== EXERCISE BRIEF ==
Continue the mailing-list reply below on pointer-to-integer casts in LLVM, starting after its last line.

== SUPPLIED TEXT ==

###

[llvm-dev] [RFC] Introducing a byte type to LLVM

Tue Jun 22 02:58:58 PDT 2021

Hi John,

> Unfortunately, though, I this non-determinism still doesn’t allow LLVM
> to be anywhere near as naive about pointer-to-int casts as it is today.

Definitely. There are limits to how naive one can be; beyond those limits, 
miscompilations lurk. <https://www.ralfj.de/blog/2020/12/14/provenance.html> 
explains this by showing such a miscompilation arising from three naive 
optimizations being chained together.

> The rule is intended to allow the compiler to start doing use-analysis
> of exposures; let’s assume that this analysis doesn’t see any
> un-analyzable uses, since of course it would need to conservatively
> treat them as escapes. But if we can optimize uses of integers as if
> they didn’t carry pointer data — say, in a function that takes integer
> parameters — and then we can apply those optimized uses to integers
> that concretely result from pointer-to-int casts — say, by inlining
> that function into one of its callers — can’t we end up with a use
> pattern for one or more of those pointer-to-int casts that no longer
> reflects the fact that it’s been exposed? It seems to me that either
> (1) we cannot do those optimizations on opaque integers or (2) we
> need to record that we did them in a way that, if it turns out that
> they were created by a pointer-to-int casts, forces other code to
> treat that pointer as opaquely exposed.

There is a third option: don't optimize away ptr-int-ptr roundtrips. Then you 
can still do all the same optimizations on integers that LLVM does today, 
completely naively -- the integer world remains "sane". Only the pointer world 
has to be "strange".
(You can also not do things like GVN replacement of *pointer-typed* values, but 
for values of integer types this remains unproblematic.)

I don't think it makes sense for LLVM to adopt an explicit "exposed" flag in its 
semantics. Reasoning based on non-determinism works fine, and has the advantage 
of keeping ptr-to-int casts a pure, side-effect-free operation. This is the 
model we explored in <https://people.mpi-sws.org/~jung/twinsem/twinsem.pdf>, and 
we were able to show quite a few of LLVM's standard optimizations correct 
formally. Some changes are still needed as you noted, but those changes will be 
required anyway even if LLVM were to adopt PNVI-ae:
- No removal of ptr-int-ptr roundtrips. 
(https://bugs.llvm.org/show_bug.cgi?id=34548)
- No GVN replacement of pointer-typed values. 
(https://bugs.llvm.org/show_bug.cgi?id=35229)

###

== DATASET EXCERPT ==
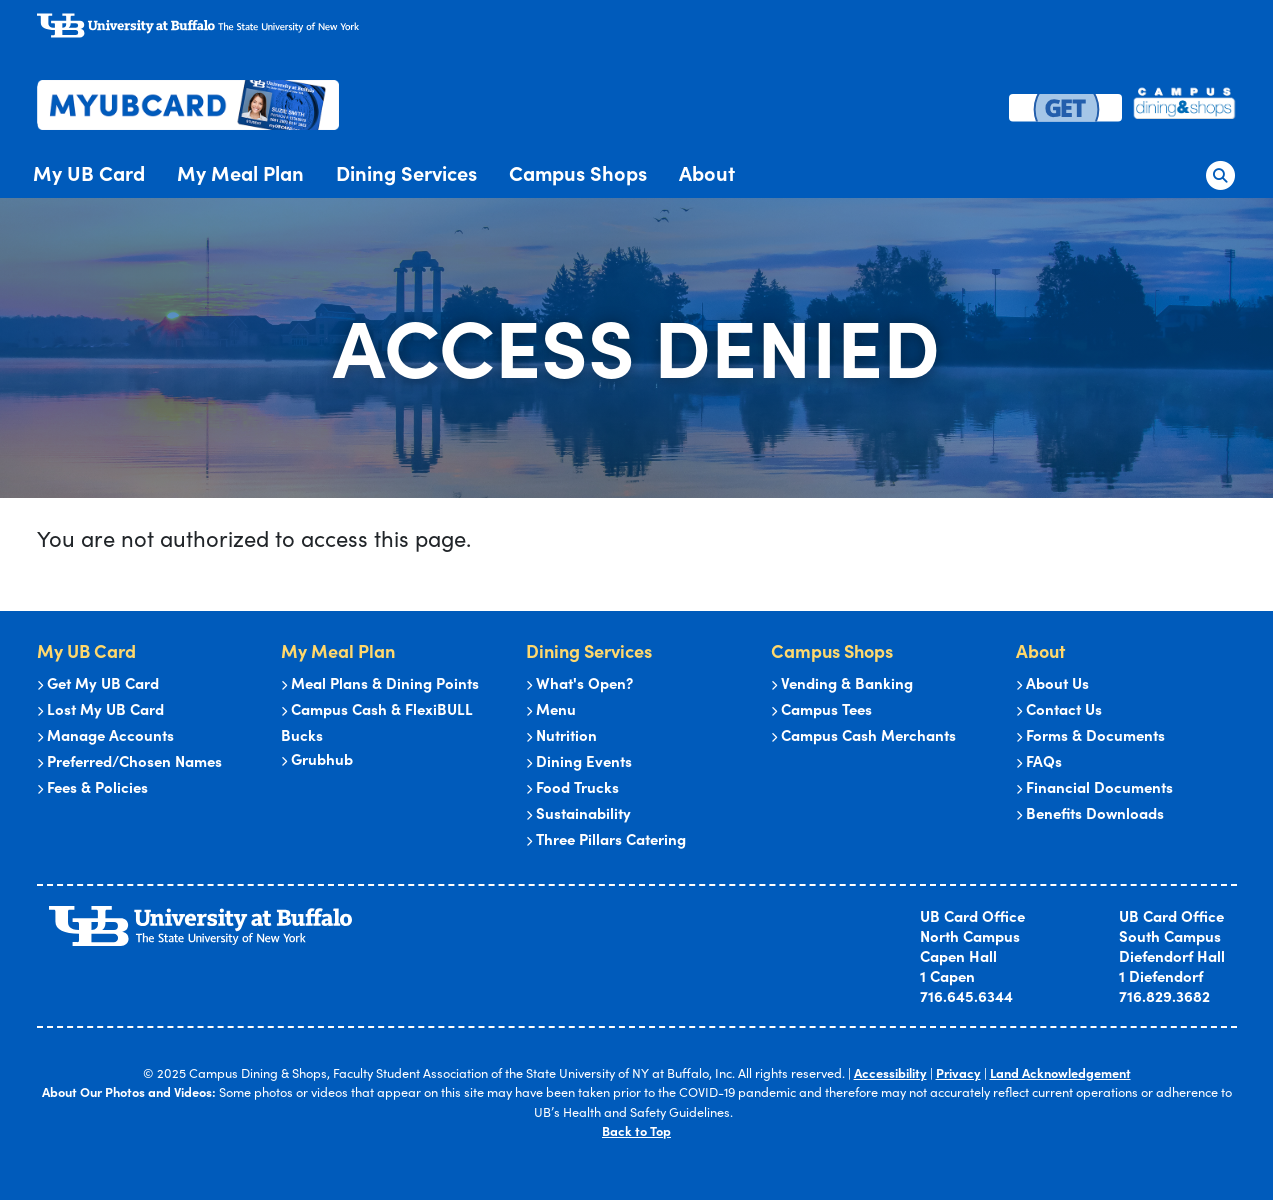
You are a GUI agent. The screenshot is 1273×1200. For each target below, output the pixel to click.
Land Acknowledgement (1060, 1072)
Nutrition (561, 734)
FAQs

###

== RESPONSE TO THE TASK ==
>     (I'm not sure whether this is a good place to introduce this, but) we
>     actually have semantics for pointer castings tailored to LLVM (link
>     <https://sf.snu.ac.kr/publications/llvmtwin.pdf
>     <https://sf.snu.ac.kr/publications/llvmtwin.pdf>>).
>     In this proposal, ptrtoint does not have an escaping side effect; ptrtoint
>     and inttoptr are scalar operations.
>     inttoptr simply returns a pointer which can access any object.
> 
> Skimming your paper, I can see how this works /except/ that I don’t
> see any way not to treat |ptrtoint| as an escape. And really I think
> you’re already partially acknowledging that, because that’s the only
> real sense of saying that |inttoptr(ptrtoint p)| can’t be reduced to
> |p|. If those are really just scalar operations that don’t expose
> |p| in ways that might be disconnected from the uses of the |inttoptr|
> then that reduction ought to be safe.

They are indeed just scalar operations, but the reduction is not safe.
The reason is that pointer-typed variables have values of the form "(addr, 
provenance)". There is essentially an 'invisible' component in each pointer 
value that tracks some additional information -- the "provenance" of the 
pointer. Casting a ptr to an int removes that provenance. Casting an int to a 
ptr picks a "default" provenance. So the overall effect of inttoptr(ptrtoint p) 
is to turn "(addr, provenance)" into "(addr, DEFAULT_PROVENANCE)".
Clearly that is *not* a NOP, and hence performing the reduction actually changes 
the result of this operation. Before the reduction, the resulting pointer had 
DEFAULT_PROVENANCE; after the reduction, it maintains the original provenance of 
"p". This can introduce UB into previously UB-free programs.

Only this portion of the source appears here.